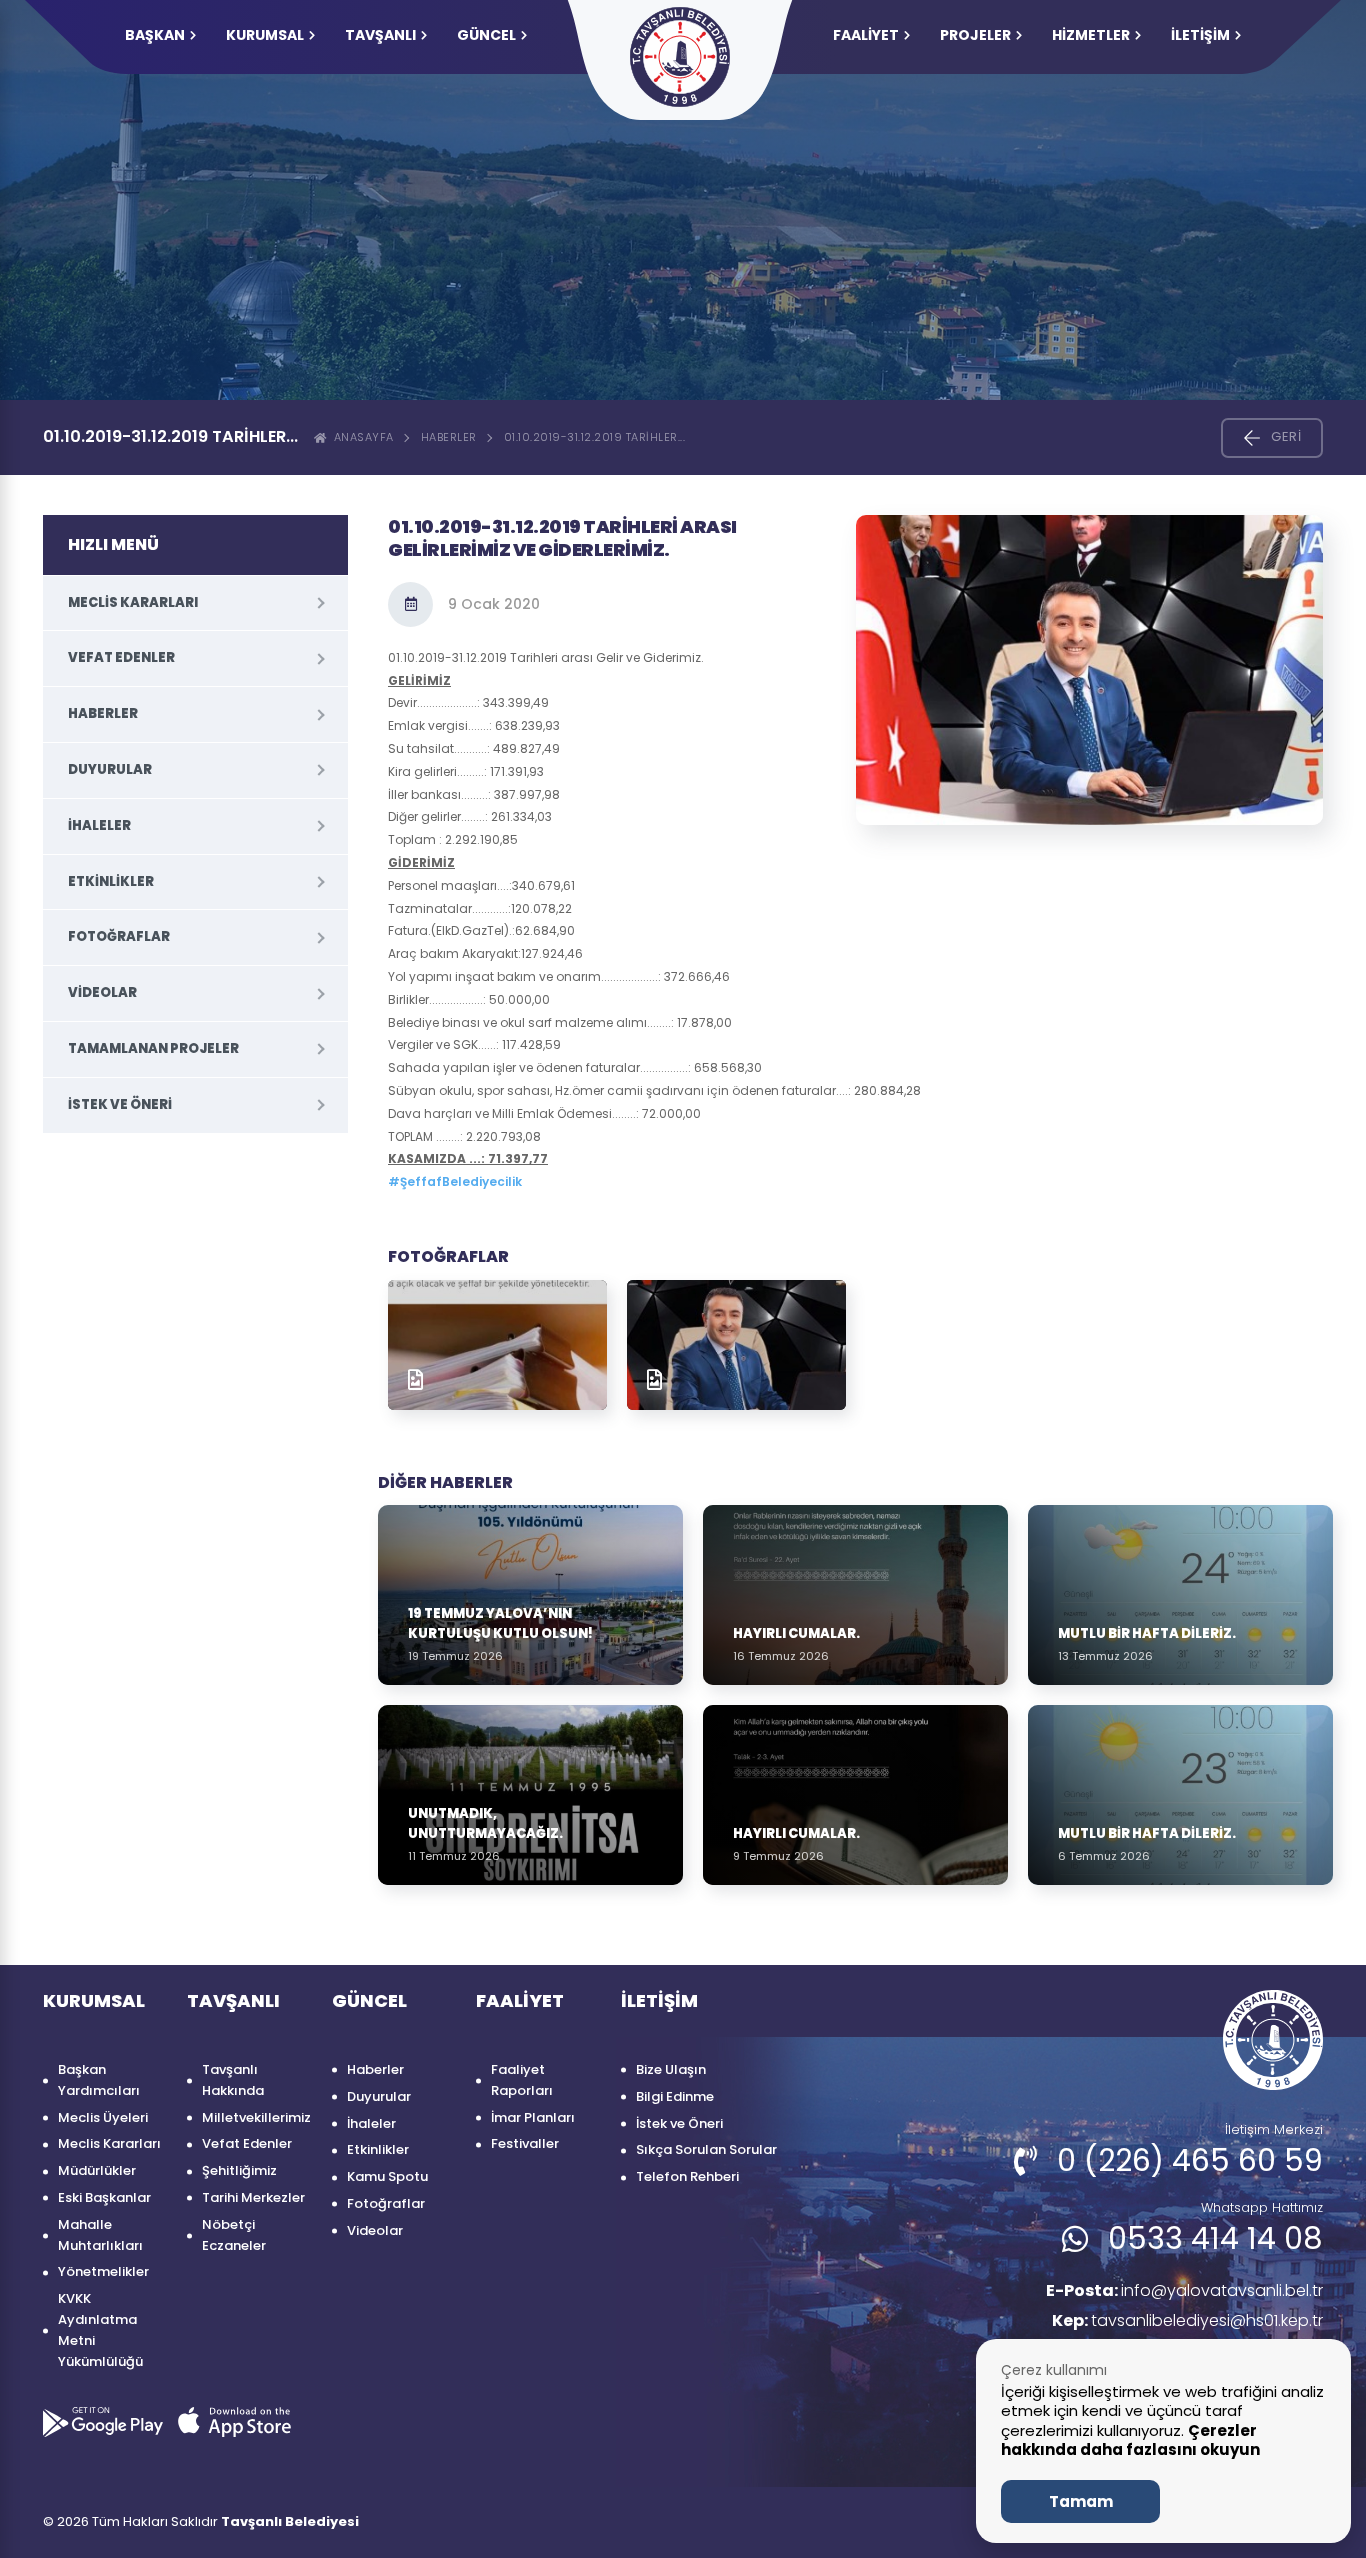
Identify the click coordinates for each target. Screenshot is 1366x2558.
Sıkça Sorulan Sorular (706, 2149)
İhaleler (99, 825)
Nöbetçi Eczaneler (234, 2235)
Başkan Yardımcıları (99, 2080)
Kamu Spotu (387, 2176)
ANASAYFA (360, 437)
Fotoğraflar (119, 936)
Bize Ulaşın (671, 2069)
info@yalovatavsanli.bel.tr (1184, 2290)
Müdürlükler (97, 2170)
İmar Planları (533, 2117)
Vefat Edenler (121, 657)
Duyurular (110, 769)
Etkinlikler (111, 881)
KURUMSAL (265, 35)
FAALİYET (866, 35)
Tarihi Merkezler (253, 2197)
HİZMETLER (1091, 35)
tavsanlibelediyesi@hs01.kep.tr (1187, 2320)
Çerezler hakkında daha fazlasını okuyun (1130, 2440)
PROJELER (975, 35)
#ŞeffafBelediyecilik (455, 1181)
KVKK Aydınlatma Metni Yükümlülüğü (100, 2329)
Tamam (1081, 2501)
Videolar (102, 992)
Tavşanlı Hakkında (233, 2080)
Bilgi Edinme (675, 2096)
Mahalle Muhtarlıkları (100, 2235)
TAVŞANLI (380, 35)
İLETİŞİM (1200, 35)
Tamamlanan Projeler (153, 1048)
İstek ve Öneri (120, 1104)
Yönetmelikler (103, 2271)
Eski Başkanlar (104, 2197)
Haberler (449, 437)
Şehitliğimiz (239, 2170)
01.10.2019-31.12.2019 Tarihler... (595, 437)
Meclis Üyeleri (103, 2117)
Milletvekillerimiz (256, 2117)
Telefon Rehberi (687, 2176)
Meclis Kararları (133, 602)
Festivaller (525, 2143)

Exercise aim: Before copying the material, set its pictures aside; then transcribe it word for word.

Output of the exercise:
Identify the click coordinates for each target. Screenshot is 1366x2558.
Sıkça Sorulan Sorular (706, 2149)
İhaleler (99, 825)
Nöbetçi Eczaneler (234, 2235)
Başkan Yardımcıları (99, 2080)
Kamu Spotu (387, 2176)
ANASAYFA (360, 437)
Fotoğraflar (119, 936)
Bize Ulaşın (671, 2069)
info@yalovatavsanli.bel.tr (1184, 2290)
Müdürlükler (97, 2170)
İmar Planları (533, 2117)
Vefat Edenler (121, 657)
Duyurular (110, 769)
Etkinlikler (111, 881)
KURUMSAL (265, 35)
FAALİYET (866, 35)
Tarihi Merkezler (253, 2197)
HİZMETLER (1091, 35)
tavsanlibelediyesi@hs01.kep.tr (1187, 2320)
Çerezler hakkında daha fazlasını okuyun (1130, 2440)
PROJELER (975, 35)
#ŞeffafBelediyecilik (455, 1181)
KVKK Aydınlatma Metni Yükümlülüğü (100, 2329)
Tamam (1081, 2501)
Videolar (102, 992)
Tavşanlı Hakkında (233, 2080)
Bilgi Edinme (675, 2096)
Mahalle Muhtarlıkları (100, 2235)
TAVŞANLI (380, 35)
İLETİŞİM (1200, 35)
Tamamlanan Projeler (153, 1048)
İstek ve Öneri (120, 1104)
Yönetmelikler (103, 2271)
Eski Başkanlar (104, 2197)
Haberler (449, 437)
Şehitliğimiz (239, 2170)
01.10.2019-31.12.2019 Tarihler... (595, 437)
Meclis Üyeleri (103, 2117)
Milletvekillerimiz (256, 2117)
Telefon Rehberi (687, 2176)
Meclis Kararları (133, 602)
Festivaller (525, 2143)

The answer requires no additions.